Of course you DID replcae the plugs, seeing as they are only about $8, and takes about 5 minutes, right?

Something that is cheap and fast like that, you need to go ahead and do it if you have not put plugs in a while. What is there to think about?

Also plug wires, although they cost almost $40, so if they look good, you might be ok without new ones. I would seriously consider replacing them, though.
 
Okay, I replaced the spark plugs, cleaned my throttle body, sprayed carb cleaner into the carberator, and ran some fuel treatment. She still stutters, but it runs ALOT better in general now. I am thinking it is the TPS, because the way its acting now just points to that. I'll do a resistance check after the engine cools down. Oh yeah, and DAMN was my throttle body dirty! seems like that would have been the problem, but she still idles weird. Thanks for the help guys, I'll let you know how the resistance check goes.
 
The multimeter we have has a blown fuse :|

Would cleaning the electrical contacts solve anything, or is it the actual sensor that is bad? I am quite sure it is my TPS, because now when I press on the gas harder, the car responds better (due to the above routine maintnence I think), but it will hit a certain RPM, then it surges forward much faster, then climbs slowly again after a bit. Thanks.
 
Would I need a TPS from a 420a? There is an auction on ebay for a TPS that works for: eclipse, laser, and talon, galant, sonata, stealth, 3000gt all turbo and non-turbo models. Yeah, I know its ebay, so I figured I'd ask first. Still gotta do a resistance check. Thanks.
 
My 1st gen has the same problem, and once it gets to 3000rpm it's just fine, I guess I should check my TPS since my plugs and wires are new.
 
Ha, I was just about to reply to your old thread when I saw someone posted in this one. :D If your still having idle issues, try cleaning your throttle body. That helped my engine in general ALOT. Just be careful not to break the gasket on the tb though, mine was already broken. But yea, reading your other thread, sounds like your tps is bad too. But do a resistance check first.

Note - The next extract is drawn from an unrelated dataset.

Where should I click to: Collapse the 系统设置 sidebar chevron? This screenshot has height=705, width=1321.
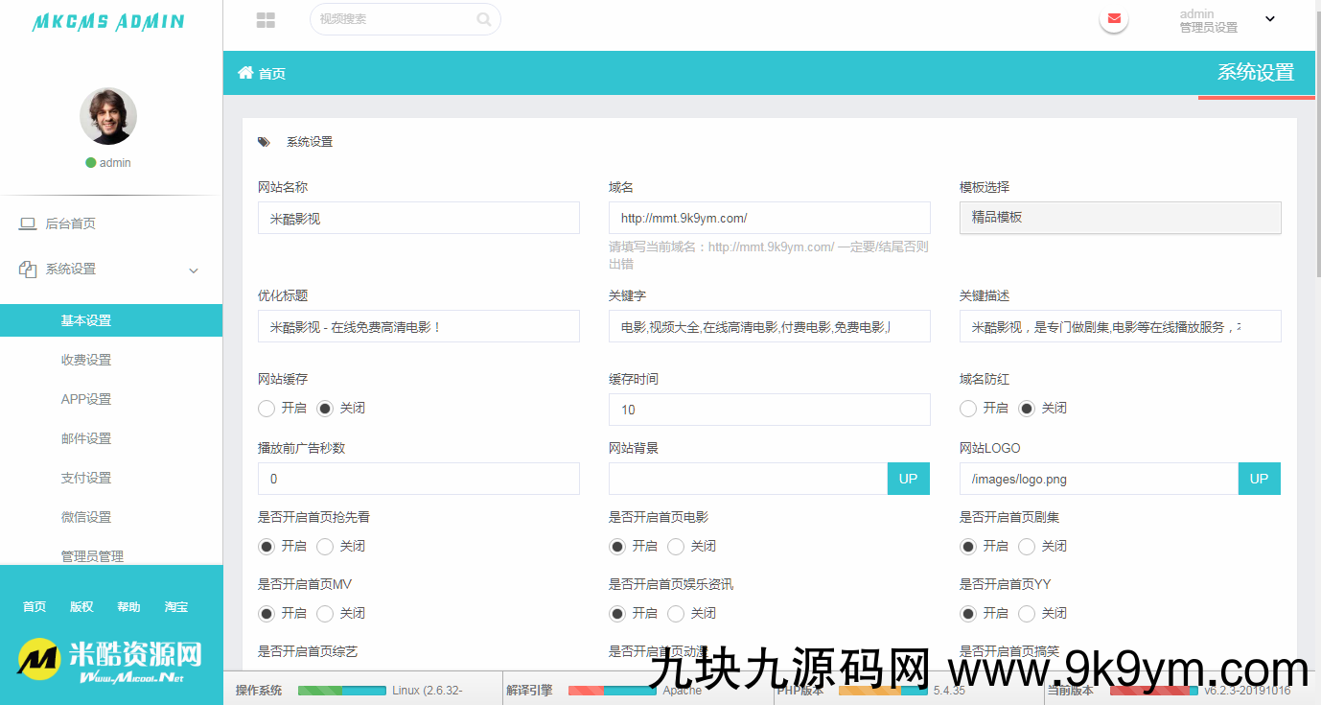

Anyone have a reply to my last post yet?
 
I tested the TPS, and it seems to check out. :confused: I pulled the lever very slowly, and the resistance either went up or down, depending on the polarity, but it did not seem to jump at all. It did lag a bit towards the end when the throttle was almost open all the way, but it didn't spike or anything. I tested both pins 1&2 and then 2&3 on 10, then 1000. I'll check my plug wires I guess, I really thought it was my TPS though.
 
j_eclipse96 said:
I tested the TPS, and it seems to check out. :confused: I pulled the lever very slowly, and the resistance either went up or down, depending on the polarity, but it did not seem to jump at all. It did lag a bit towards the end when the throttle was almost open all the way, but it didn't spike or anything. I tested both pins 1&2 and then 2&3 on 10, then 1000. I'll check my plug wires I guess, I really thought it was my TPS though.


I have the same problem, my 93 non turbo talon was just added a turbo conversion, but when I finished and started it, the rpm went to 2500 - 3000 and stayed there but it runs rough and the idle surges but the rpm stays constant. When I changed the throttle body, the new TPS has a forth wire (black) that my old connector didn't have. I connected all the green wires by matching the colours. Does anyone know if the black wire is a ground or where it goes?
 
Okay, I checked the coil pack (used guide from 2gnt.com). I couldn't get a reading from the primary coil check, but the secondary check read about 16 ohms, about 3 ohms above normal according to the guide. I checked my wires as well, and the contacts look clean (thats the only way I could think of checking the wires). So should I replace the coil pack, or just try swapping my plug wires first?